März
Eines schönen Sommerabends sitzen wir etwas länger in den nächtlichen Stunden auf dem Balkon und schlürfen an unseren herunter gewässerten Weißweinen, als ich denke, guck’ mal, und der Fuchs die Treppe herauf gestiefelt kommt. Ich meine, ein Fuchs in Deutschland, damit kann man rechnen, aber hier? Nicht nur, dass das höchstgradig ungewöhnlich und unwahrscheinlich ist, ist es auch noch schrecklich für die Umwelt und das benachbarte Tierreich; die armen Vögel. Ich mag es ja nicht mal, wenn Menschen ihre Katzen nachts herauslassen. So leid es mir tut, die gehören hier einfach nicht her. Nicht nur, dass die dämlichen Engländer, als sie damals ahnungslos und selbstverliebt hier antanzten, ihre unpassenden Häuser verkehrt herum aufstellten, weil sie nicht sahen, wo die Sonne aufging; ihre Hasen und Rehe freiließen, damit die Bessergestellten sich ihre Zeit mit Hasen und Rehjagd vertreiben konnten und dann später auch die Füchse! Ist ja klar, wie bekommt man die Hasen unter Kontrolle, wenn sie sich vermehren wie, na ja eben die Hasen? Richtig, mit Füchsen!
Der Fuchs schaut etwas hungrig und sucht nach den Meerschweinchen, als er uns dann doch zu freundlich wird, jagen wir ihn vom Balkon.
Jetzt, wo wir wieder hier in Fitzroy North wohnen, ganz in der Nähe unseres früheren Hauses, und während ich im Piedimonte Brot hole. Am Tinpot auf einen Kaffee vorbeifahre. Alles nach warmen, sommerlichen Eukalyptusholzschnitzeln riecht. Da muss ich daran denken, wie lange es her ist, dass wir alle zum ersten Mal hier gelebt haben. Und wie anders alles ist. Vorm Piedimontes singt immer noch jederzeit jemand, wie in einer Gillmore Girls Parodie, in den Pinnackle kann man nicht mehr gehen, die sind doof. Die "Band who knew too much" gibt es wahrscheinlich auch nicht mehr. Aber das Gefühl ist immer noch das Gleiche.

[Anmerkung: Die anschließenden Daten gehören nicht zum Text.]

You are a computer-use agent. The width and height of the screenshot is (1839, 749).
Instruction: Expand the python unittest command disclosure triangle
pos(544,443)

B feiert seinen Geburtstag nach, da er zu seinem vorigen noch keine Freunde hatte, im Luna park. Dort herrscht Kommunismus, die Langsamkeit der Angestellten ist vorbildlich und man muss garantiert keine Angst haben, dass es den Kindern schlecht wird, weil sie zu oft Achterbahn fahren. Die stehen nämlich meistens in variablen Schlangen und warten, dass sie reingelassen werden. In der Geisterbahn gibt es ZWEI Wagen. Die Schlange dauert 40 Minuten. Den Kindern machts nix, die Vorfreude ist mehr wert.
Im deutschen Radio gibts mal wieder nur Fußball, ich gehe lieber die Garage aufräumen und an meinen Glasern schrebbeln, der Winter kommt dieses Jahr zeitig. Das Jahr in Melbourne ist verregnet, normalerweise waren die Abende und Nächte sonst immer warm bis heiß, im März dieses Jahr nicht.

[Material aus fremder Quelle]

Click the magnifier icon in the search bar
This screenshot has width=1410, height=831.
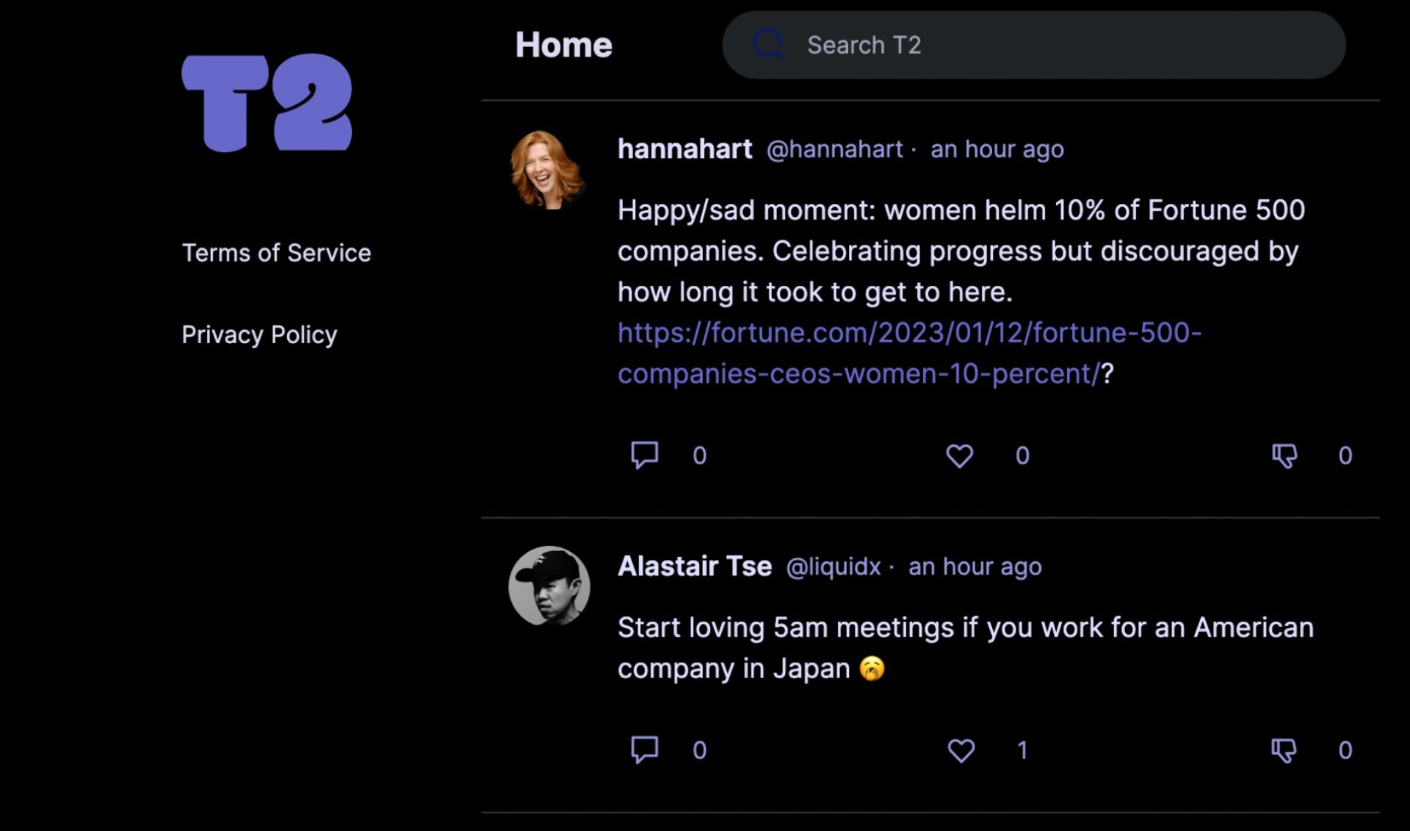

Dafür wächst mein Wintergarten, überall nehm ich Pflanzenausschnitte mit oder kauf mir Minisetzlinge. Aus der einen Monstera, die die Sonne fast gefressen hatte, hab ich 5 neue herausbekommen, einen Gummibaum hab ich aus dem Straßengraben gerettet. Auch eine ausgesetzte Zimmerlinde, die überhaupt keine Blätter mehr hatte, und jemand am Straßenrand vergessen hatte, bekommt wieder erste Triebe.
Wir haben Tickets für »Peaches«, ich finde es cool, S findet das fühlt sich zu sehr nach Aktionismus und Feminismus der Neunziger an. Nackte Omas und Riesenpenis auf der Bühne is nix für ihn, er geht nach ner halben Stunde. Textet mir dann aber im 5-Minuten-Rhythmus, wie toll die Band im »Wesley Ann« ist, die er gerade schaut. Ein bisschen übertrieben vielleicht. Dass Electroclash nicht seins ist, hätte ich ahnen können.
Dafür hat er angefangen Marathon zu rennen, das findet er gut, aber sein Rücken ist nicht so begeistert und bald kraucht er nur noch wie ein Opa.
Ende des Monats finden die kostenlosen klassischen Konzerte im »Sidney Myer Bowl« statt, seit Corona ist man öffentliche Veranstaltungen nicht mehr gewohnt. B ist super begeistert bei Tschaikowski, den mochte er, seitdem er ein Baby war. Ich hab noch ein Video, auf dem er kaum stehen kann, aber fröhlich mitschwingt und super begeistert tanzt. Jetzt tanzt er nicht mehr, mag es aber trotzdem. Wir packen ein Picknick und halten einen Platz frei, bis S nach der Arbeit zu uns stößt. All die Rentner der Stadt sitzen hier mit ihren Campingstühlen wahrscheinlich schon seit früh und essen ihre mitgebrachten Eierschnittchen. Als wir kommen ist kaum noch ein Plätzchen für die Picknickdecke frei und dabei kommen die ganzen jüngeren Leute jetzt erst in die Puschen.